DATA TO PROCESS:

········

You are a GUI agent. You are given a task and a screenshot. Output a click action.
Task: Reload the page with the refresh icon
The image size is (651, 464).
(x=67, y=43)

········

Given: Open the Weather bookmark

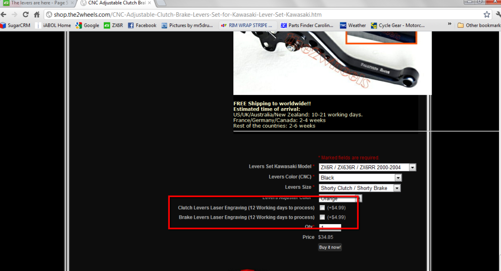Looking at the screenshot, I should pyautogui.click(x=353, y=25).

········

THE REQUEST: Reproduce the rows beginning at the line that contains "You are a GUI" and stopping after the line that contains "(x=67, y=43)", including the requests, with 128 added to each coordinate in the answers.

RESPONSE TO THE TASK:
You are a GUI agent. You are given a task and a screenshot. Output a click action.
Task: Reload the page with the refresh icon
The image size is (651, 464).
(x=195, y=171)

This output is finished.